A company that sued Comedy Central's “South Park” for copyright infringement not only lost the case, but was ordered to reimburse Comedy Central's attorneys for their work on the “frivolous” lawsuit.
In a ruling issued last week, U.S. District Court Judge Joseph P. Stadtmueller in the Eastern District of Wisconsin said that Brownmark Films must pay Comedy Central's lawyers up to $31,500. The exact amount will depend on Brownmark's financial state.
The lawsuit stemmed from a 2008 "South Park" episode that drew on the music video “What What (In the Butt),” or WWITB, created by Robert Ciraldo, Andrew Swant and Sam Norman. The creators transferred their interest in the clip to the small Wisconsin company Brownmark Films. The clip went viral on YouTube, where it has been viewed more than 44 million times.
The "South Park" episode that sparked the lawsuit featured a 9-year-old character who created a music video similar to WWITB that also went viral. After the show aired, Brownmark unsuccessfully asked Viacom's Comedy Central to pay a licensing fee. Two years later, Brownmark sued the media giant for copyright infringement.

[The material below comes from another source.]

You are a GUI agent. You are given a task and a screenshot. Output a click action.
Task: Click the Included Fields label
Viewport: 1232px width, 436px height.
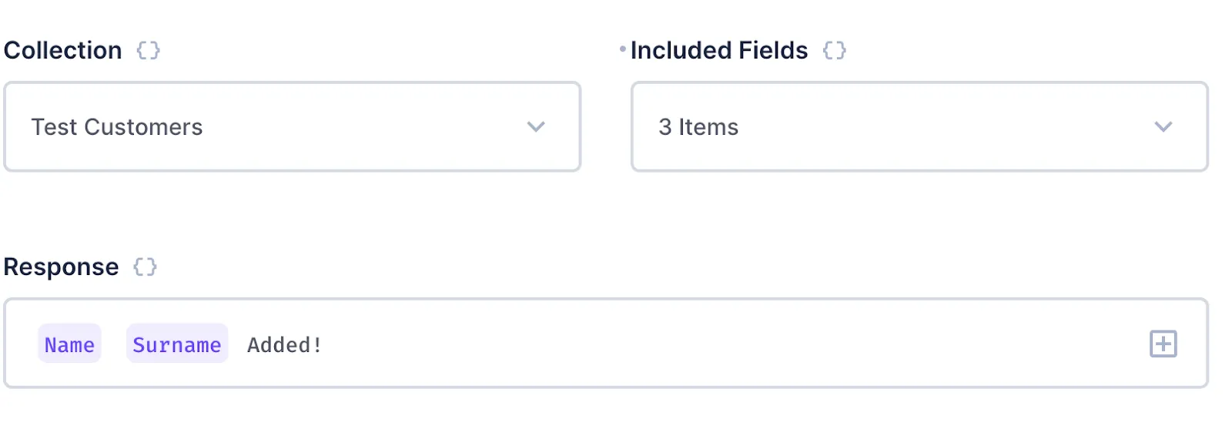click(719, 51)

Brownmark lost that suit this summer, when Stadtmueller ruled that the TV show made fair use of the clip. “The episode then showcases the inanity of the 'viral video' craze, by having the "South Park" fourth graders’ version of the WWITB video 'go viral,' seemingly the natural consequence of merely posting a video on the Internet,” the judge wrote.
The show's plot -- in which "South Park" characters were unable to collect “Internet money” for the clip -- also supported the fair-use finding, Stadtmueller wrote. “The South Park episode, with its use of the WWITB video, becomes a means to comment on the ultimate value of viral YouTube clips, as the main characters discover that while society is willing to watch absurd video clips on the Internet, our society simultaneous[ly] assigns little monetary value to such works.”
After Comedy Central won, it sought $62,131.48 in attorneys' fees, arguing that the lawsuit was frivolous. Stadtmueller agreed with that characterization, although said he would reduce the amount of fees because Brownmark is a small company.
“The defendants' fair-use argument was very strong,” he wrote.
“Brownmark's legal positions were also objectively unreasonable, and thus their position was frivolous,” he added. “There is little that could justify the plaintiff's stated view that the South Park version was not parody.”